[SUPPLIED DATA Boundary: Start]

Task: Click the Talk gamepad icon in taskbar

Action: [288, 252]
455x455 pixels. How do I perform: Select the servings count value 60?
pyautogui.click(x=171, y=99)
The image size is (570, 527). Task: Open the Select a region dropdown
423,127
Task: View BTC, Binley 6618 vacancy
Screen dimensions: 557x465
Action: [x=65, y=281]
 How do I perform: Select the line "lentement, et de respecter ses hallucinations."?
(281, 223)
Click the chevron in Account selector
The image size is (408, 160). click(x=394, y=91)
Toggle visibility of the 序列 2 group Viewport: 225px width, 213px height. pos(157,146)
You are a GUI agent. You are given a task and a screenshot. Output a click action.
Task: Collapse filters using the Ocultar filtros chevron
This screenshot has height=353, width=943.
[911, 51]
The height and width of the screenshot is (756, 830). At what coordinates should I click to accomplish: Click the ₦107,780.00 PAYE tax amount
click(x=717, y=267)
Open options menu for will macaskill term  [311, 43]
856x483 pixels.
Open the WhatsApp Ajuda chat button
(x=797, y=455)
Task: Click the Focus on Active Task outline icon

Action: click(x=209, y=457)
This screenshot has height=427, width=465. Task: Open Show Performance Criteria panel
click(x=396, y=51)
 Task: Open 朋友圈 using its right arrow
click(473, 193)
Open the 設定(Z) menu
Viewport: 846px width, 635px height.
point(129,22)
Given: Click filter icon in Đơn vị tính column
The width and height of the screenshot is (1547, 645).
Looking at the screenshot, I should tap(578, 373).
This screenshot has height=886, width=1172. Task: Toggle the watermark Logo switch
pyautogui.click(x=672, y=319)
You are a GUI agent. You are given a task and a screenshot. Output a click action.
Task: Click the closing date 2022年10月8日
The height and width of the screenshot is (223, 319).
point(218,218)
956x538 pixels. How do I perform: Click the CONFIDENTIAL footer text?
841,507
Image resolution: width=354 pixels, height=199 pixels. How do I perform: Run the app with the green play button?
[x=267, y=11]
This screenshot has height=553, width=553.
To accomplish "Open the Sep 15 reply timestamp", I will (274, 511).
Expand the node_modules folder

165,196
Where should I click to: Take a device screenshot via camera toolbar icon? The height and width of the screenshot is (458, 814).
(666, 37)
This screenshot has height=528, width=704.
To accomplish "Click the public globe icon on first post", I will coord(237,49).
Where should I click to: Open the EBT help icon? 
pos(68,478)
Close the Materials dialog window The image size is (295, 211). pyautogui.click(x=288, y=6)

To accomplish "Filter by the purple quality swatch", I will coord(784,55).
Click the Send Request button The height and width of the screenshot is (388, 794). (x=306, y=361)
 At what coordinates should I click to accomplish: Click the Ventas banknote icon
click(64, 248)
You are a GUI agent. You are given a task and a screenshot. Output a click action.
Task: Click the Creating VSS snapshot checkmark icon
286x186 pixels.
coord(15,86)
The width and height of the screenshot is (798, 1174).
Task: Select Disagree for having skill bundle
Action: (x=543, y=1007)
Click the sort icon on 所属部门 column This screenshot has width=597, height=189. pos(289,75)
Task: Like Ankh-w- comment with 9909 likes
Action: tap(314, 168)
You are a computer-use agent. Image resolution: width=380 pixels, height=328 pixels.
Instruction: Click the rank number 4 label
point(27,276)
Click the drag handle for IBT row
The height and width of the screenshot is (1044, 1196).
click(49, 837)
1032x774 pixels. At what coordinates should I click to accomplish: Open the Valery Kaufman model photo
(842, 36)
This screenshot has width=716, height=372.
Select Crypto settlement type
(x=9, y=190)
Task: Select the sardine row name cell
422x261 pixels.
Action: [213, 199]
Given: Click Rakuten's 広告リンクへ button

[SUPPLIED DATA Boundary: End]

**TASK DESCRIPTION**
Each line from the beginning of the entries to the line with "Task: View BTC, Binley 6618 vacancy" must be repeated exactly, with both end lines kept and no other lines given.

**SOLUTION TO THE EXERCISE**
Task: Click the Talk gamepad icon in taskbar

Action: [288, 252]
455x455 pixels. How do I perform: Select the servings count value 60?
pyautogui.click(x=171, y=99)
The image size is (570, 527). Task: Open the Select a region dropdown
423,127
Task: View BTC, Binley 6618 vacancy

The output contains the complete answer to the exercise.